Feb 05, 2006 16:04
We're going to breed ourselves to death. We'll be an enormous ball of flesh expanding at the speed of light because everyone thinks they're outstanding parents and that their children will save the world. Their children will solve the problems of cancer, AIDS and world hunger.
The trouble is, 99% of them are wrong.
Most of these children will only contribute to ills of the world. They'll develop cancer, they'll contract and pass along AIDS and they'll only keep breeding and contribute to world hunger themselves. Seventy-five percent of them will be perfectly mediocre as they loaf along through their lives. Fifteen percent will form a crust on the world, becoming an oozing, festering scab the rest of us want to pretend isn't there but can't help picking at. Seven percent will lead exemplary lives, aspiring to great heights most of us will never achieve. Two percent will become the most beautiful people - the supermodels, the super-wealthy, other descriptors containing the word "super."
The final one percent, that fragile, tremulous and tender tiniest bit, might just save us all.
They'll be the actual brain surgeons, rocket scientists, researchers, holy people.

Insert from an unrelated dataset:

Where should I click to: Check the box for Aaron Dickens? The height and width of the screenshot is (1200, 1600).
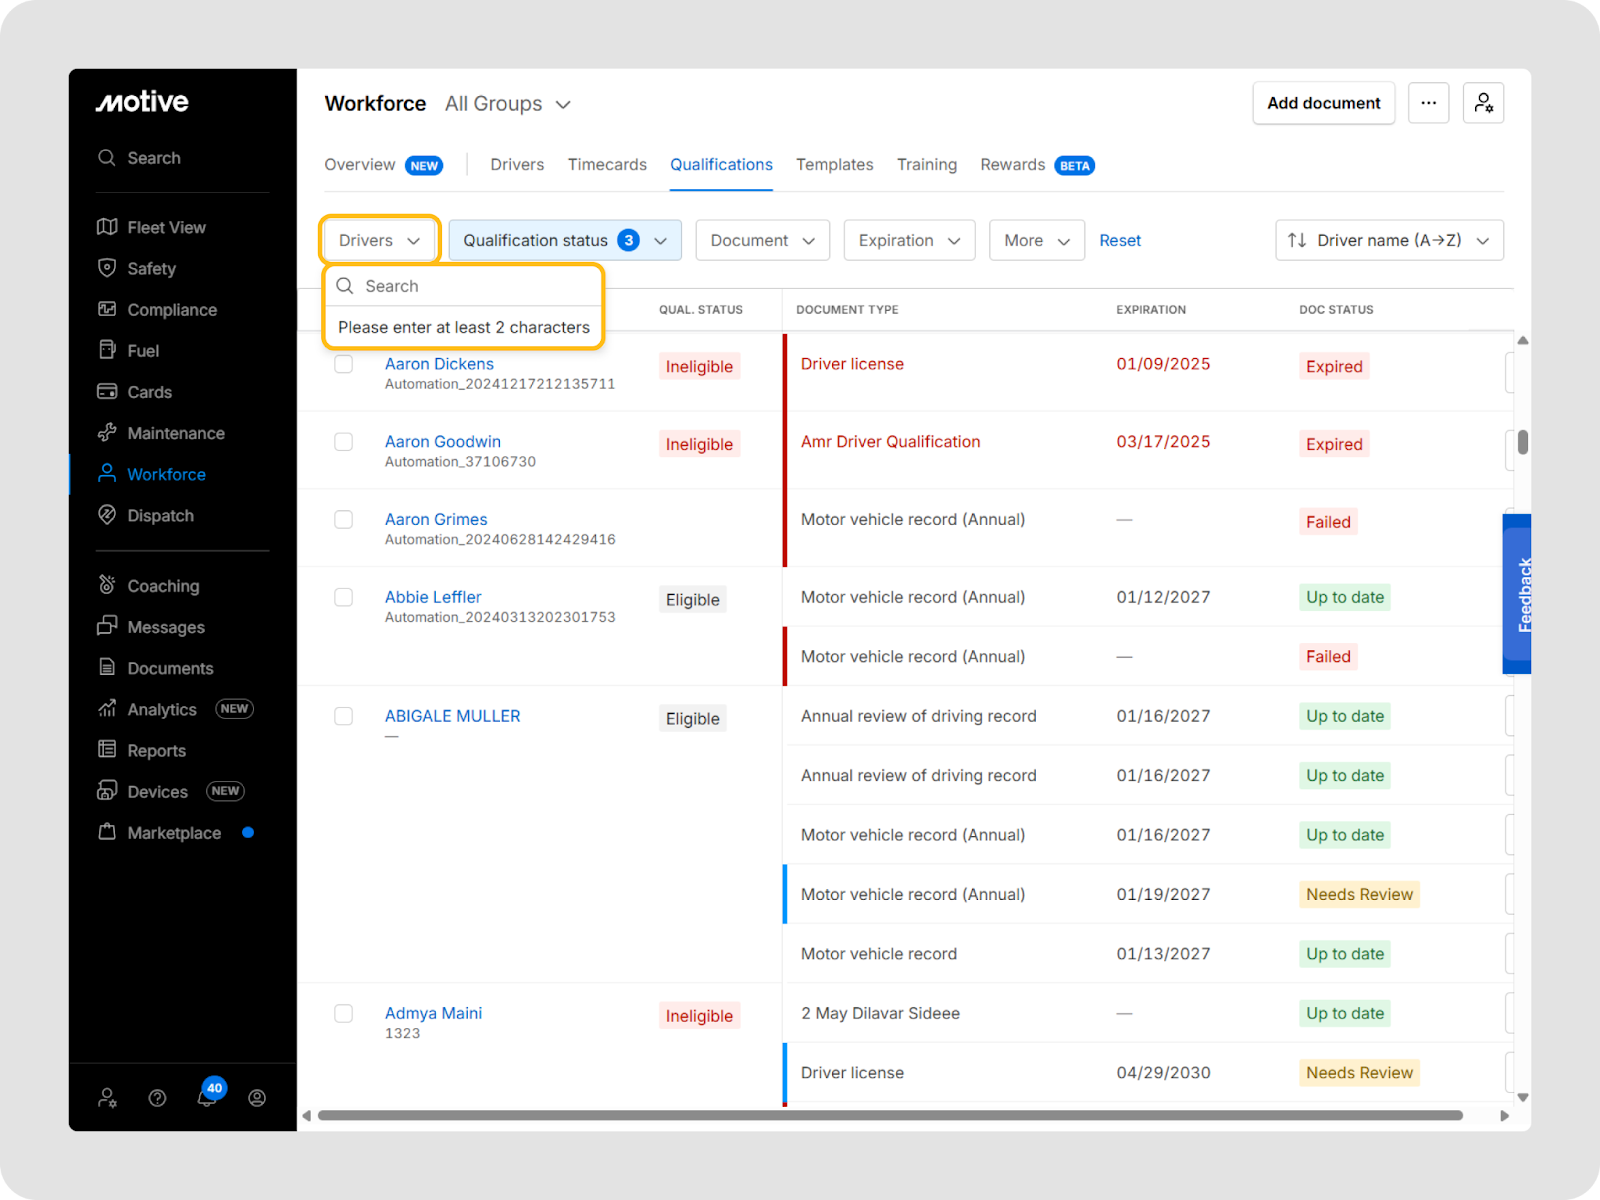[x=344, y=364]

They will try to save the world, to save us all, including the seventy-five percenters, even the fifteen percenters - those who wouldn't stop to help them change a tire in the middle of the desert.
Do we have to create the other 99% to produce the 1%? Are the rest of us necessary? Or is it just one, gigantic, ironic, unending, vicious circle? We need the 1% to save the 99%.
I am not part of the 1%. I'm somewhere between the 75 and the 15 and the seven. I suspect that most of us are, which is a bit impossible, statistically speaking.
I'll be a part of the exponentially-expanding ball of flesh because I do not excel. I do not force myself to excel.
Thus, I am a flaking scab on society.